Imagine a scientist. Try closing your eyes and really picturing this person: envision them at work, toiling away, attempting to uncover the secrets of nature itself. What does this person look like? What’s their age, race, gender, and sexual orientation? Do they have any disabilities? What’s their religion? And what was their childhood like in terms of poverty or affluence?
Although it’s not universal by any means, chances are you pictured a straight, white, older man when you imagined this hypothetical scientist. For centuries, this was the overwhelming default. In many scientific fields, such as physics, there’s still a gross underrepresentation of women and people of color at the highest research levels. Many people who study these disparities contend that there are innate, inherent differences between genders and/or races that could explain these outcomes. Unfortunately for them, that idea is unscientific at this point in time. Here’s why.
One of the least controversial fields in all of science is evolutionary behavioral ecology. It’s based off of a simple idea: that there are personality differences between animals, often linked to innate features such as gender, that have evolutionary roots.

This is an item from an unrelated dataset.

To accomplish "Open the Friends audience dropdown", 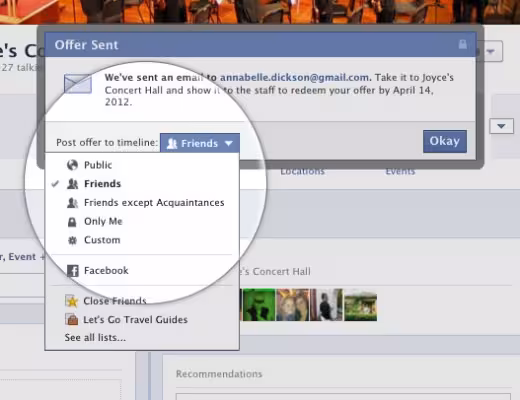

Primates in particular, and mammals more generally, display differences in preferences and traits like grooming behavior, mate selection, aggression, and territoriality that appear to be very strongly linked to gender. These differences generally increase when there are larger size differences between males and females.
Therefore, the argument goes, that humans exhibit large gender differences and strong gender-linked preferences, and so maybe there’s an innate connection between gender and career choice. Furthermore, perhaps those differences are sufficient to explain the underrepresentation of women in the sciences.
Let’s imagine a non-controversial experiment that you might design to test this out. Put a person in a room with a variety of items displaying a variety of colors. Which items do they choose to examine, play with, investigate, or otherwise utilize? Which items are preferred? When you control for item choice, do you see a preference for the particular color chosen? And finally, when you tally up everyone’s preferences, what are the color preferences when you look at males versus females?
The idea that there would be an innate color preference based on someone’s innate traits isn’t crazy; it’s a legitimate hypothesis. But in order to go anywhere with it, we’d have to test it out.
The science of color studies goes back a very long time, and many studies do show a level of gender dimorphism (or differences between genders) when it comes to color preferences. As you might expect, many such studies indicate that males have a stronger preference for bluer colors, while females have a stronger preference for redder colors.
And as you also might expect, we see these gender-linked differences for color preferences in animals as well. Birds display color preferences; gorillas and chimpanzees display them; butterflies have preferences; and in particular, non-human primates display very strong gender differences for both color and item selection.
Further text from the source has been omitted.